Mais les appuis extérieurs aussi important
soient-ils, particulièrement lorsque le soutien populaire fait à ce
point défaut, n’empêchent pas que le compte à rebours soit bel et bien
enclenché. Si la sagesse et la raison ne l’emportent pas, l’Algérie
pourrait entrer dans une zone de turbulences particulièrement
périlleuse. L’Algérie sous la férule d’une dictature incroyablement
médiocre et totalement corrompue est bel et bien dans l’œil d’un cyclone
de désespoir exaspéré. Si un transfert du pouvoir n’est pas assuré à
l’intérieur de l’armée vers les nouvelles générations d’officiers et si
un nouveau compromis n’est pas trouvé entre toutes les forces
politiques, y compris l’armée elle-même, l’avenir du pays est
directement menacé.
Car dans l’état actuel d’émiettement du front
politique, les ruptures brutales ne sont pas de pures hypothèses
d’école. De même qu’une sortie de crise sans implication de l’armée et
d’une partie du système est illusoire. Si le consensus démocratique
n’est pas atteint, la porte est ouverte au pire. Tous les ingrédients
d’une crise multidimensionnelle aux implications incalculables sont
réunis, depuis les tentations régionalistes, ultime stratégie de
division d’une poignée de patriarches dévoyés et d’authentiques voyous
jusqu’aux insatiables appétits des très puissants oligarques de la rente
en passant par les très cyniques jeux de puissances.

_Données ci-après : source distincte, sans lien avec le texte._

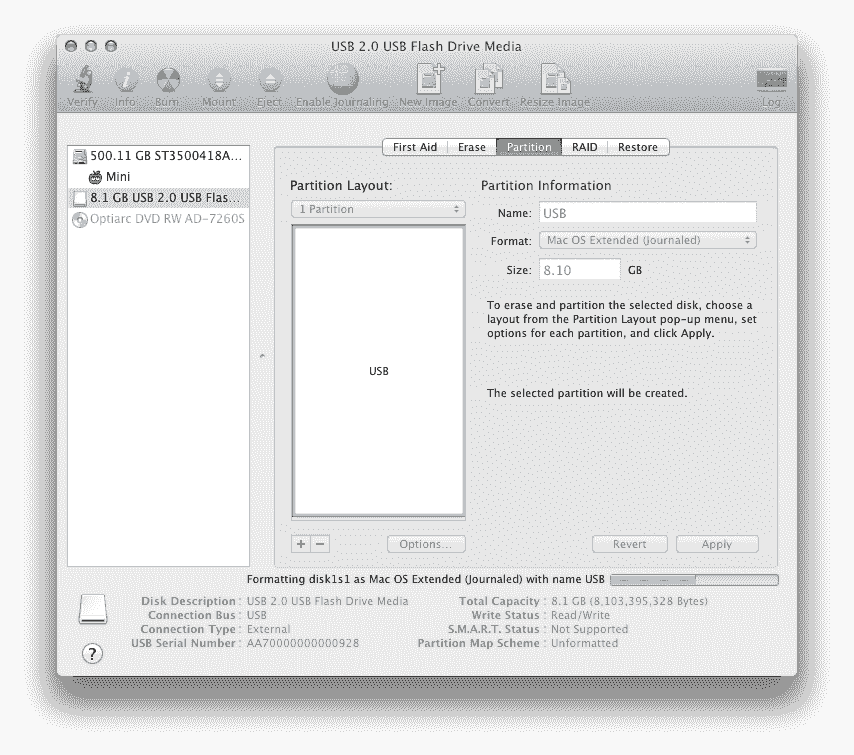This screenshot has height=755, width=854.
Task: Click the formatting progress bar
Action: tap(692, 579)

(*) Consultant indépendant, cadre
bancaire et ancien président de banque publique, chargé de la
renégociation de la dette extérieure durant la période de l'ouverture
démocratique sous le gouvernement de Mouloud Hamrouche. Auteur de
nombreux articles et contributions sur la crise algérienne. Membre
d'Algeria-Watch, association de défense des Droits de l'homme et du CISA
(Comité international de soutien aux syndicats autonomes).